Wollstonecraft wrote about how traveling as an unattached woman could be unsettling: when she had to stay at the cabin of a strange man.1 It could be demeaning: During a dinner conversation, her male host complimented her for asking “men’s questions.”2 And it could be enraging: when she learned that men in the Swedish village she was visiting stood by unbothered as women washed linens in an icy river, causing their hands to crack and bleed.3 “The men stand up for the dignity of man, by oppressing the women,” she observed.4 Her heart was heavy when she thought of her daughter, who would one day experience being a woman in the world: “I feel more than a mother’s fondness and anxiety, when I reflect on the dependent and oppressed state of her sex,” she wrote. “Hapless woman! what a fate is thine!”5

Her hope was for women to live, work, and think as freely as men.

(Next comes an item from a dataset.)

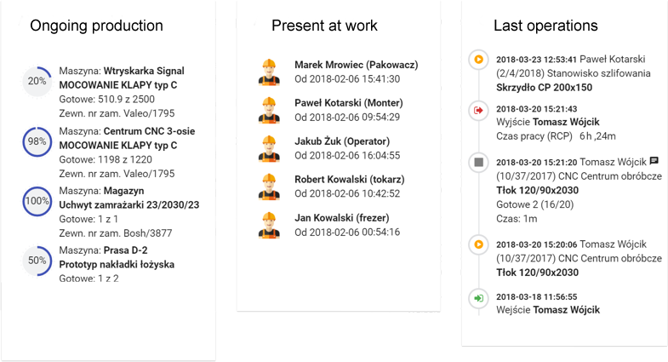Click Marek Mrowiec's worker avatar icon

[269, 72]
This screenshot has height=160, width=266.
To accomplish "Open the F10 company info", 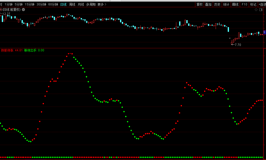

From a young age, Wollstonecraft aspired to support herself so she would not need to depend upon a man for her well-being. This was a hope that she had for all women and that she expressed in her philosophical and literary works. By her early 30s, she was already the well-known author of A Vindication of the Rights of Woman and had achieved her dream of self-sufficiency through her writing.

Wollstonecraft’s travels around Scandinavia provided her with an opportunity to unleash her insatiable curiosity and powers of reflection. Her uninhibited and wide-ranging examination of landscapes and lifestyles challenged the philosophy of Rousseau, found observational support for the theory that evolution selects for species and not individuals, and captured astonishing encounters in the natural world, as when her boat drifted over a constellation of sea creatures “like thickened water” that closed at the touch of her paddle.6

The other motivation for her trip was more personal. She was chasing down a ship captain on behalf of Gilbert Imlay, the father of her daughter, Fanny. Imlay had sent Wollstonecraft to Scandinavia both to attend to some business on his behalf (the details of which are unclear) and, also likely, to shake her off.7 It was a humiliating mission made worse by the fact that only two weeks before her departure, Wollstonecraft had attempted suicide after learning Imlay had cheated on her with a young actress.8 (A man his age, he said, needed “variety.”) Although it wasn’t easy, she was willing to forgive Imlay, harboring hopes that her travels would cement her and her daughter’s fate to his. But as each day on her trip passed, these hopes dwindled. “I am weary of travelling – yet seem to have no home – no resting place to look to. – I am strangely cast off. – How often, passing through the rocks, I have thought, ‘But for this child, I would lay my head on one of them, and never open my eyes again!’”9

Being rejected by Imlay was traumatic, as was the realization that a man had the power to make her miserable. In Rights of Woman, she’d disparaged women for putting themselves in a position like this, characterizing those who staked their well-being on men as “weak, artificial beings” with a “spaniel-like affection.”10 She warned that “many innocent girls become the dupes of a sincere, affectionate heart”11 and was disillusioned when this happened to her. She shared these thoughts in a letter to a friend: “It seems to me, that my conduct has always been governed by the strictest principles of justice and truth. – Yet, how wretched have my social feelings, and delicacy of sentiment rendered me!”12

The intrepid journey did not cure the ills at home. When Wollstonecraft returned from abroad, she discovered that Imlay was with a new woman. She threatened suicide again: “I shall plunge into the Thames where there is the least chance of my being snatched from the death I seek … In the midst of business and sensual pleasure, I shall appear before you, the victim of your deviation from rectitude.”13 Then she went to a quiet bridge outside of London, tied rocks to her legs, and tipped over into the river. To her consternation, bystanders pulled her out and revived her. Months later, she finally gave up on Imlay and told him: “It is now finished.”14 She would raise Fanny on her own.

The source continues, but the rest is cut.